- How to complete this task -
The output must match the entries below exactly, with pictures removed.

Collected data entries:
#####
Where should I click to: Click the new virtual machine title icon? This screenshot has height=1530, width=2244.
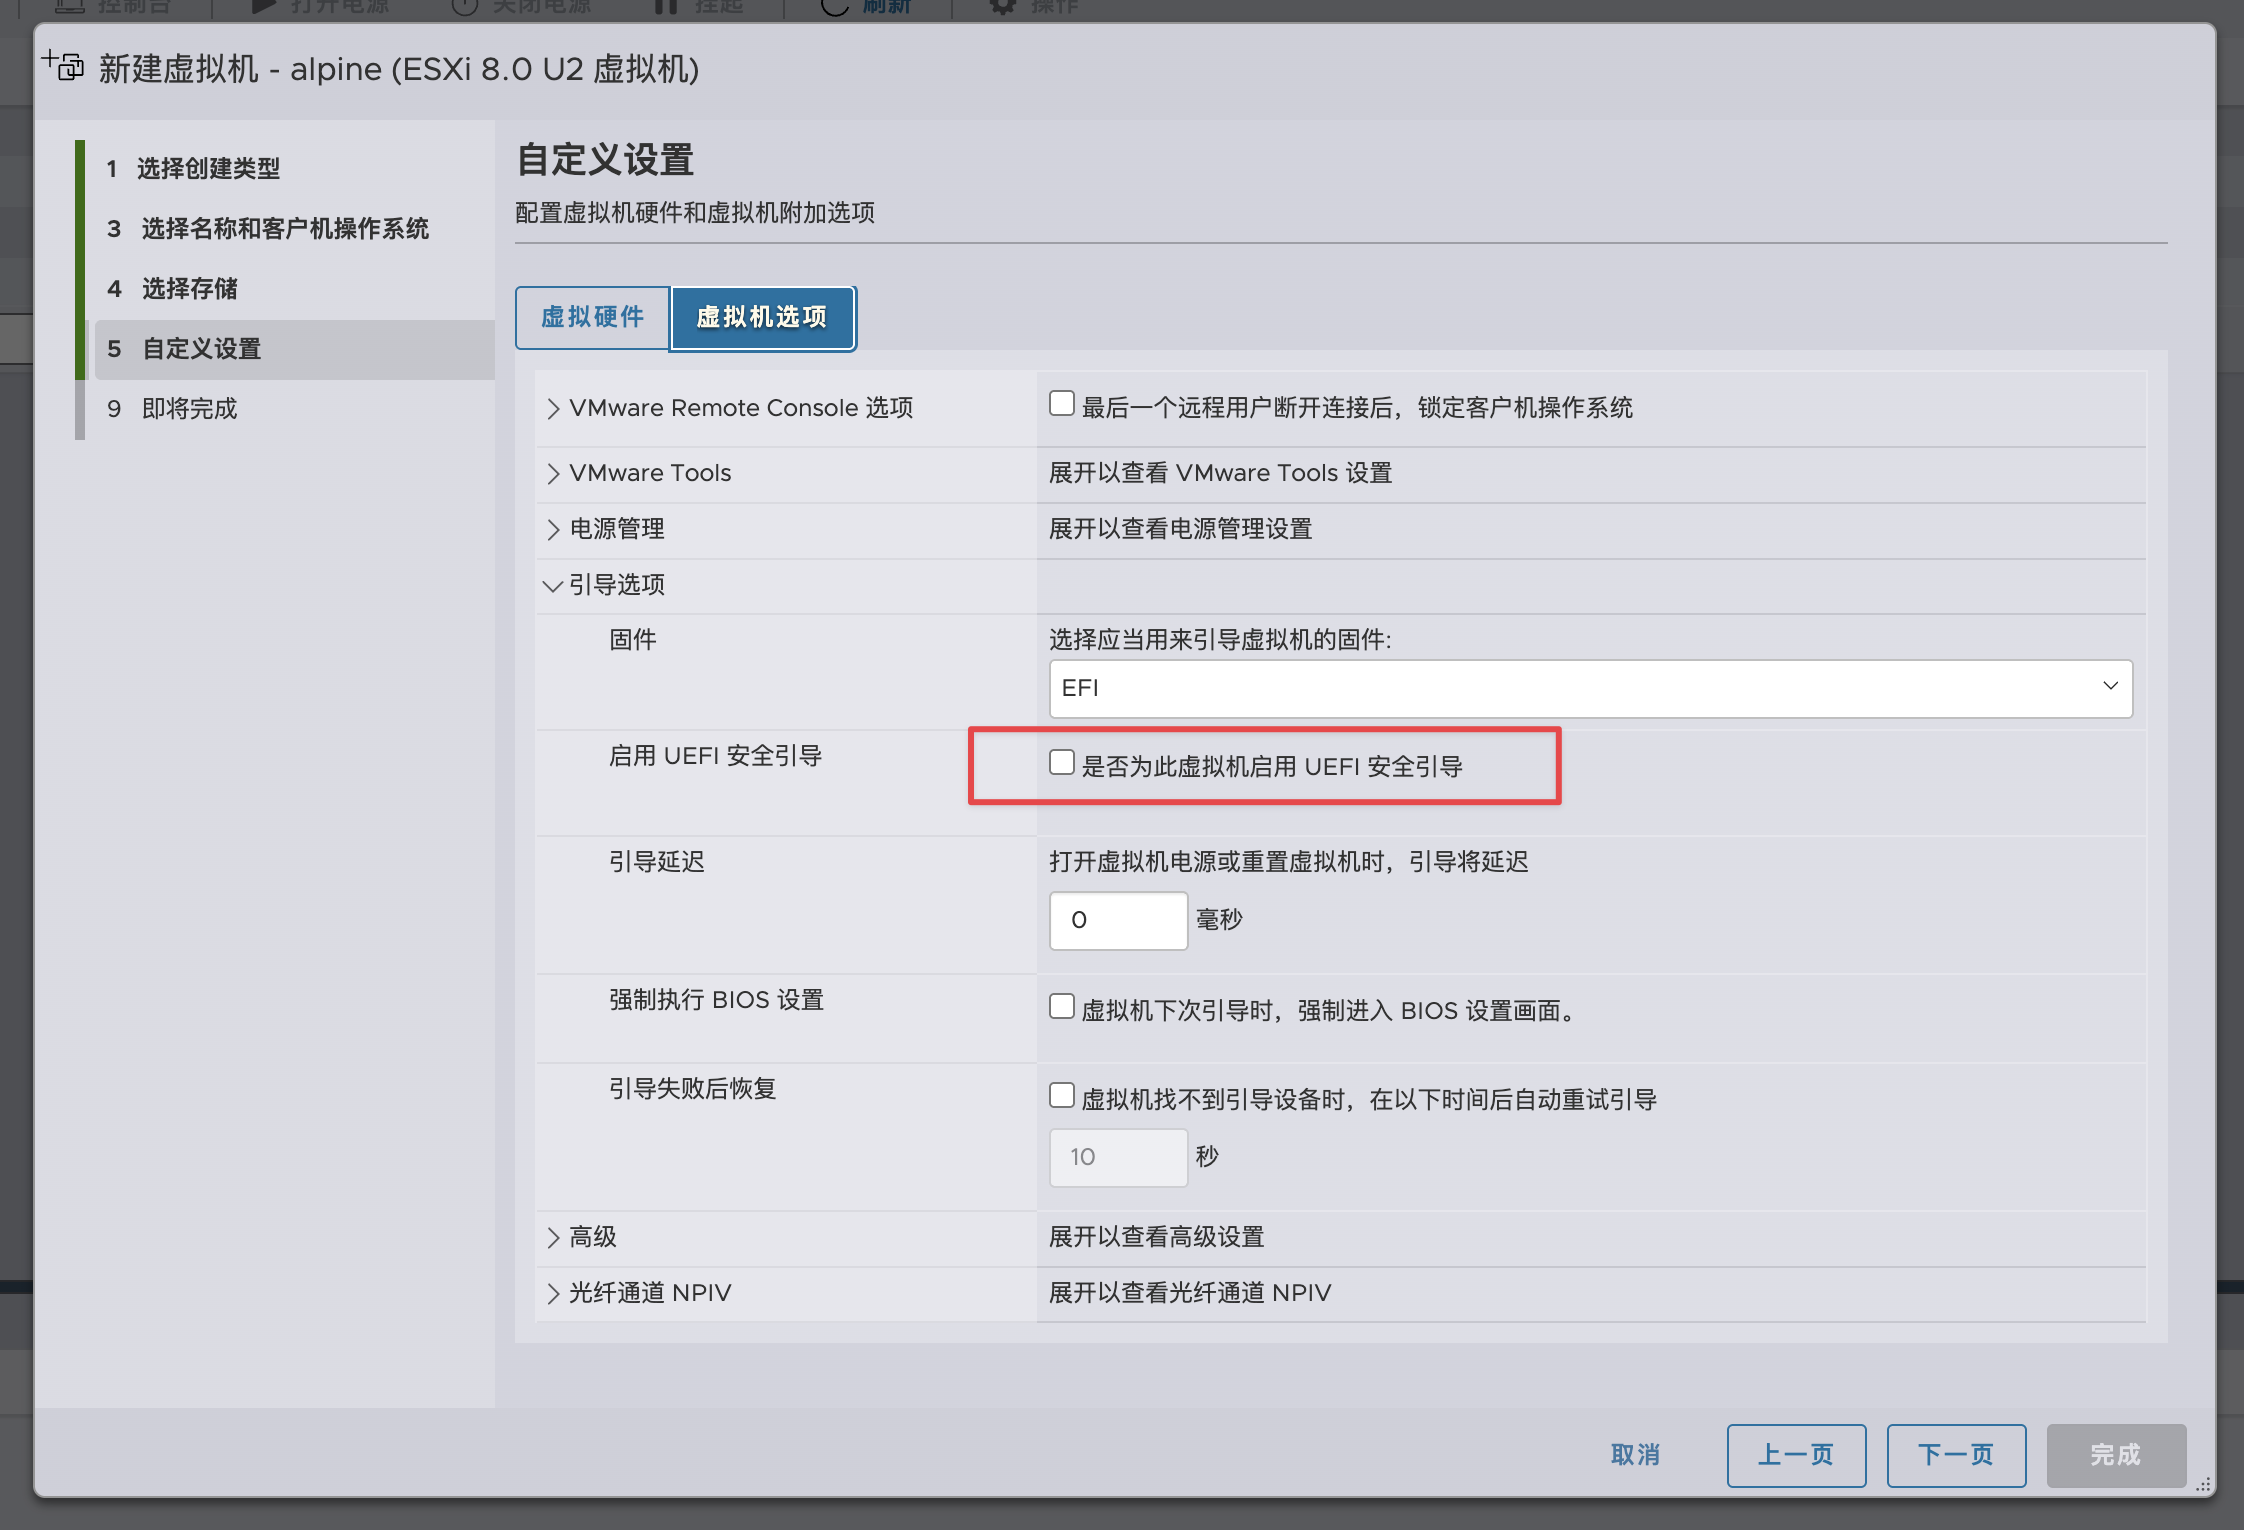click(63, 66)
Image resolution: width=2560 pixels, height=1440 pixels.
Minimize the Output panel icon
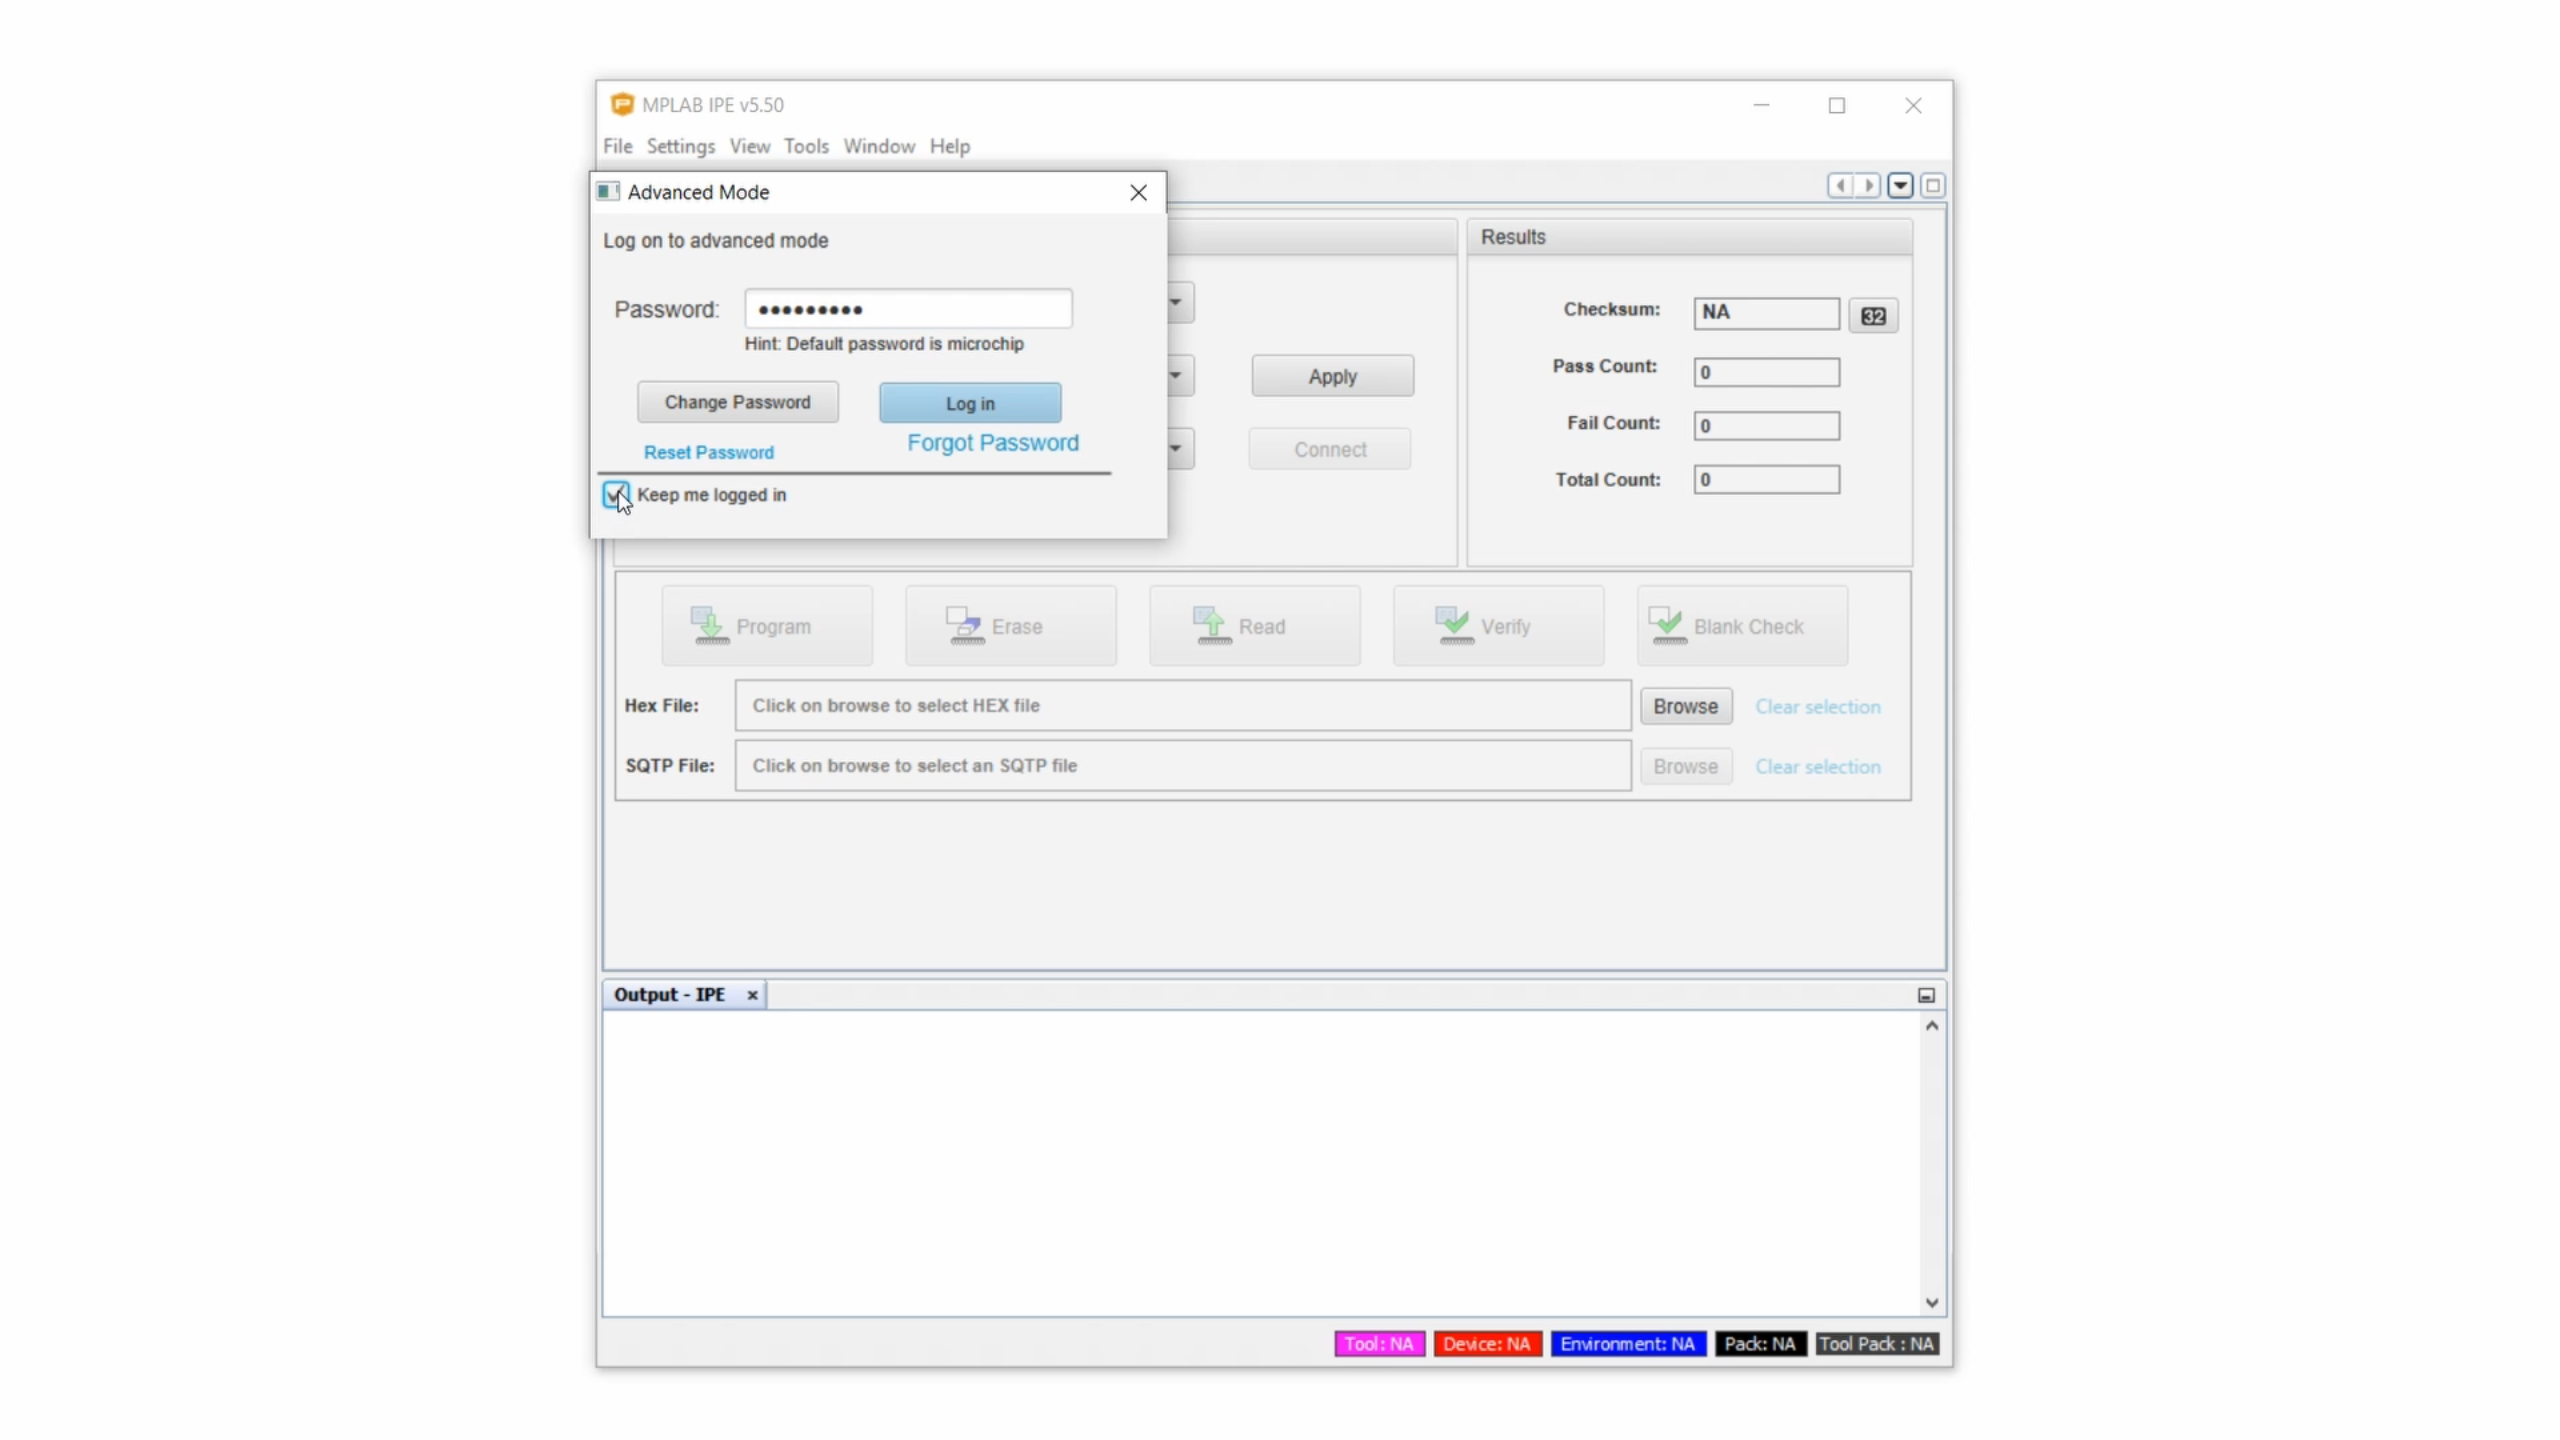pyautogui.click(x=1926, y=995)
#####
- Solution for this exercise -
Where should I click to: Click the new virtual machine title icon? This screenshot has height=1530, width=2244.
click(63, 66)
Image resolution: width=2560 pixels, height=1440 pixels.
Minimize the Output panel icon
pyautogui.click(x=1926, y=995)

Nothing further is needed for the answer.